I believe no such thing.

Which is why my solution is also in C/C++.

Although it has to be noted that the JS solution is only 3 or 4 times slower. Which I find pretty amazing.
Memory in C++ is a leaky abstraction .

Heater
Posts: 15950
Joined: Tue Jul 17, 2012 3:02 pm

Re: Project Digital Apocalypse Not Now

Fri Jul 26, 2019 1:46 pm

ejolson,
If that is the same code as posted here, then it does not include the heap data structure and is consequently an O(n^2) algorithm.
I was thinking about that...

The user formerly known as "ScriptBasic" once intimated that in ScriptBasic, the language interpreter, arrays are not actually arrays. They are implemented as linked lists.

That means that when estimating algorithmic complexity we have to count an array access, e.g. A[n], as linear time rather than constant time.

That means, as far as I can tell, we move up from an O(n^2) problem to an O(n^3) problem.

So the 1 minute 35 seconds becomes 95 * 60^3 = 20520000 seconds. Or about 240 days!

Am I right?

If so, this is never going to produce a result before Win 10 upgrades itself, we have a power failure, it's caused so much global warming nobody is left alive to care.
Memory in C++ is a leaky abstraction .

ejolson
Posts: 5377
Joined: Tue Mar 18, 2014 11:47 am

Re: Project Digital Apocalypse Not Now

Fri Jul 26, 2019 2:00 pm

John_Spikowski wrote:
Fri Jul 26, 2019 1:13 pm
What is absurd
While one of the topics of this thread is what makes a good first programming language, the way I see it, the focus of the insane British anagram challenge is not so much on programming languages but on people writing code to perform a particular task.
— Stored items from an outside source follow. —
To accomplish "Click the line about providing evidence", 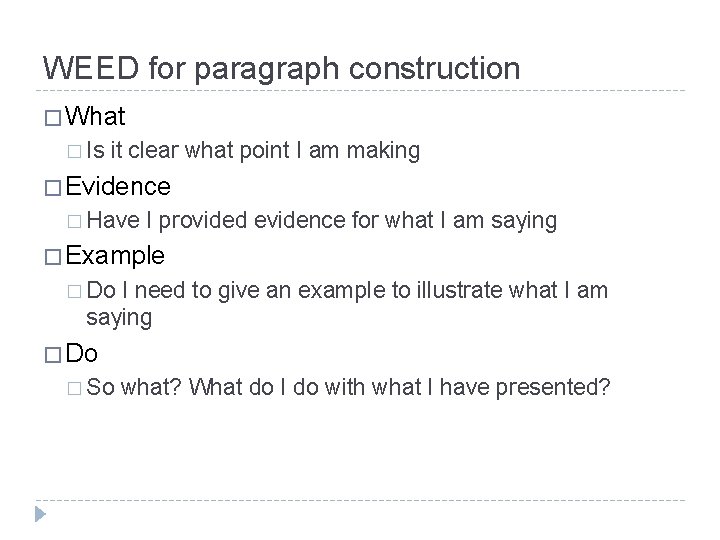I will [x=321, y=221].
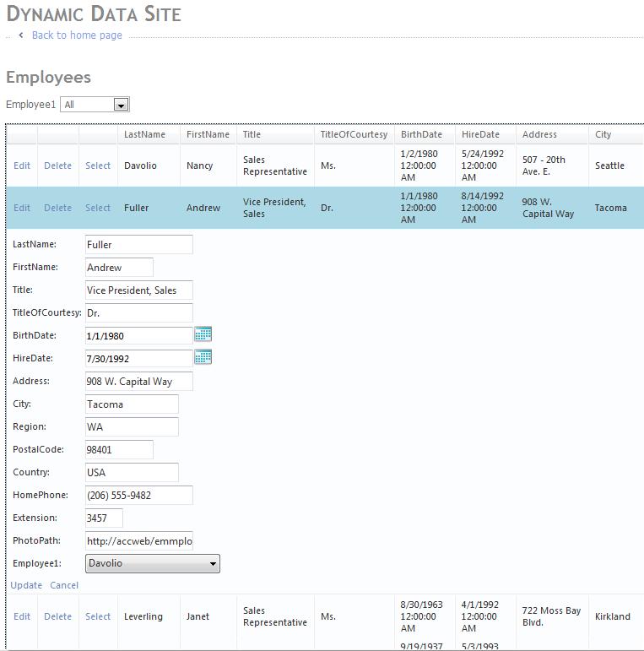The height and width of the screenshot is (651, 644).
Task: Focus the Title field containing Vice President, Sales
Action: point(139,290)
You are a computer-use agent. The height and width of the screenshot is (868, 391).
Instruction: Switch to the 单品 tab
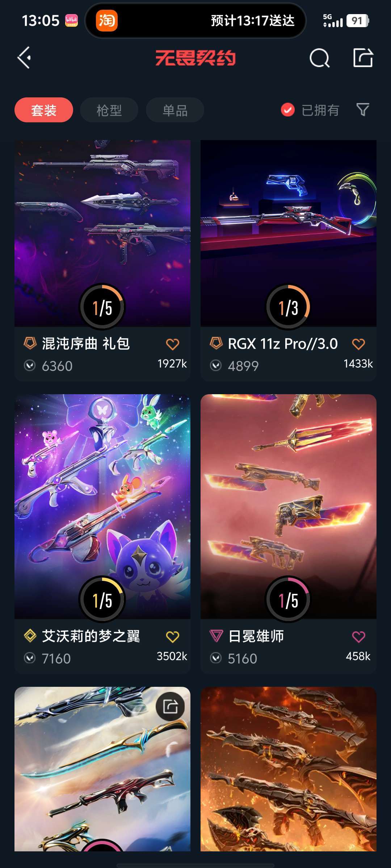coord(175,110)
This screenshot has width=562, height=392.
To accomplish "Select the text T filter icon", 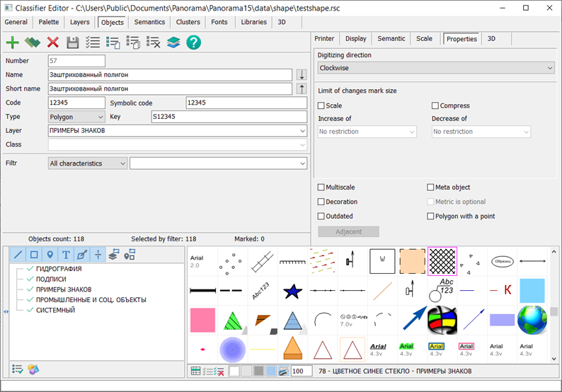I will [66, 254].
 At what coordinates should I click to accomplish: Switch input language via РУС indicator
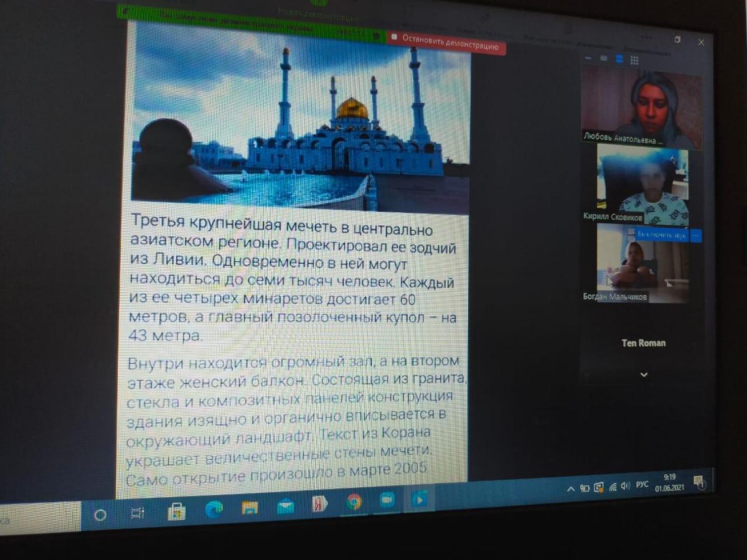click(x=642, y=484)
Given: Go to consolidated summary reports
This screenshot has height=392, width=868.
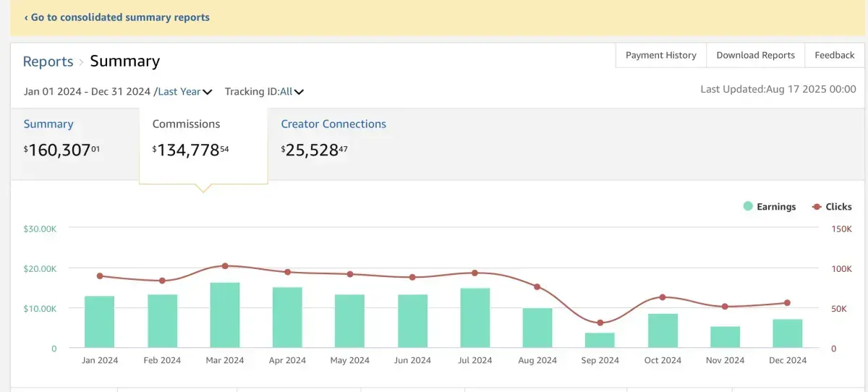Looking at the screenshot, I should coord(117,17).
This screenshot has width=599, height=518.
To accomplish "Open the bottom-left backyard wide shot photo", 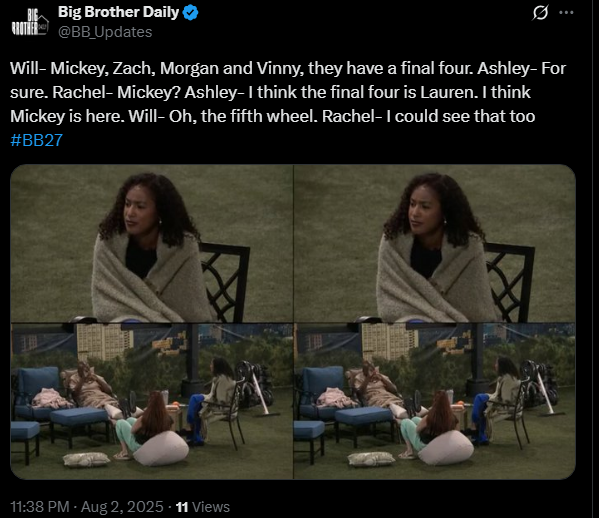I will click(152, 401).
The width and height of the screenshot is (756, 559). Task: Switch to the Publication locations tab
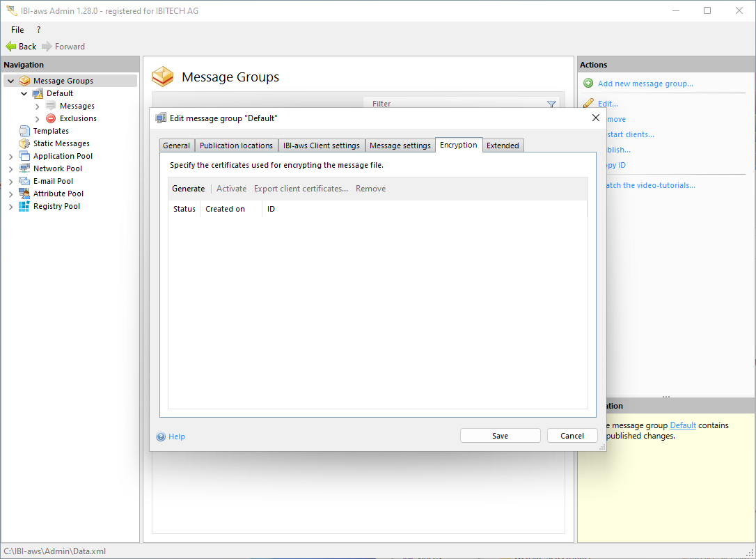point(236,145)
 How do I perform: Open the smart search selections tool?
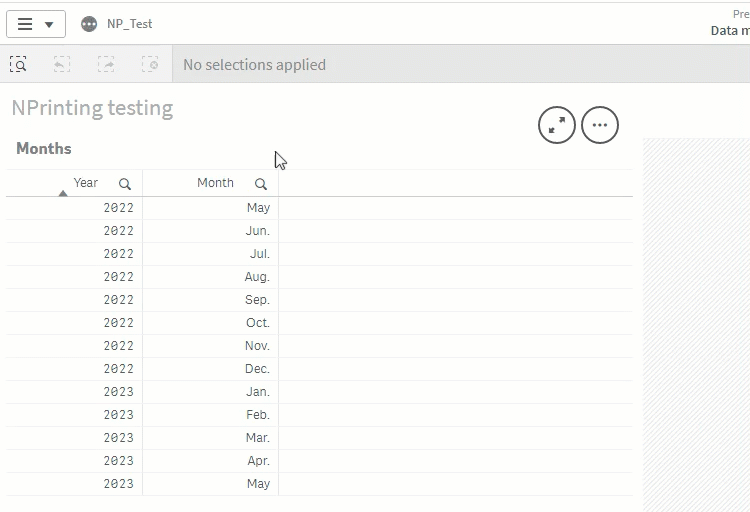18,64
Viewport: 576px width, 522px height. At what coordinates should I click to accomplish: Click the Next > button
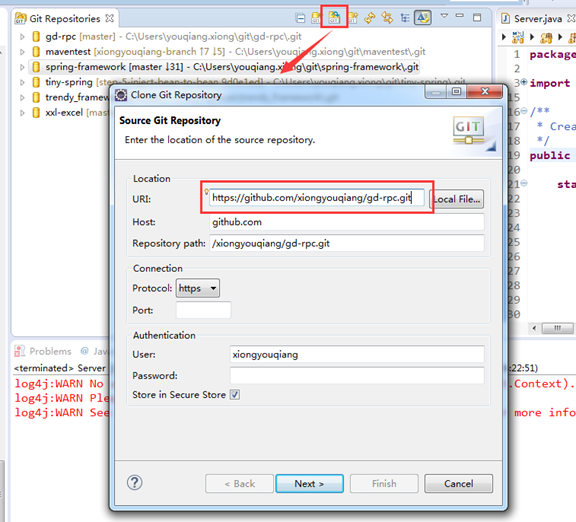[309, 483]
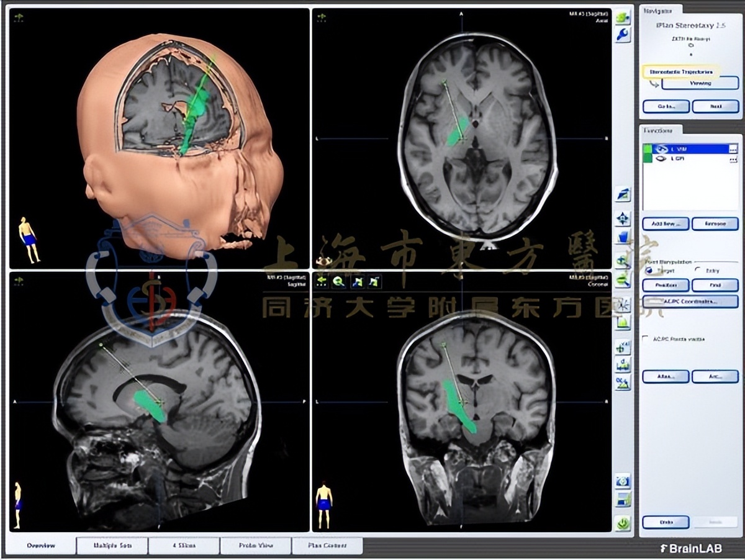Click the pan arrows icon in the toolbar
This screenshot has width=745, height=560.
click(x=623, y=219)
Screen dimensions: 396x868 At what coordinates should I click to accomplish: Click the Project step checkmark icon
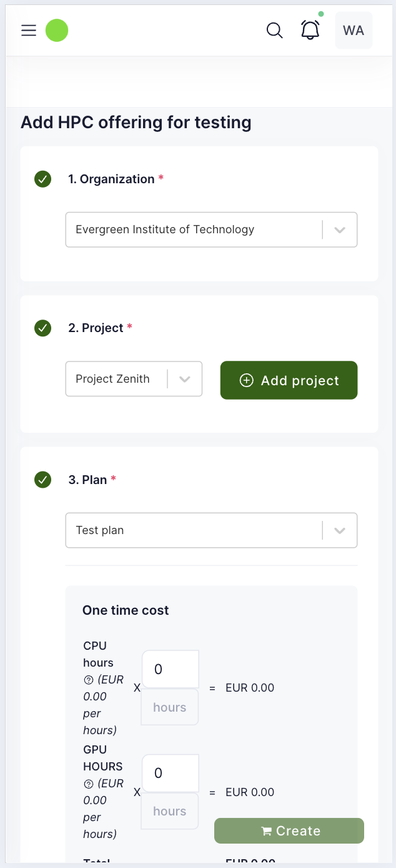[x=42, y=328]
As already demonstrated, there are a number of different algorithms and data structures that can be used--quick sort, merge sort, bubble sort, unique factorisation theorem, associative arrays, hash tables, collisionless hash functions and a heap. Maybe even dogarithms, but then again maybe not.

The reason the current ScriptBasic code is slow is because it was derived from my original Basic code that was written with the hypothetical style of a 12 to 16 year old living during the golden age of personal commuting who hasn't taken an algorithms course. In particular, that code employs a naive O(n^2) algorithm based on searching linear lists, while every other algorithm presented so far is O(nlogn) or better.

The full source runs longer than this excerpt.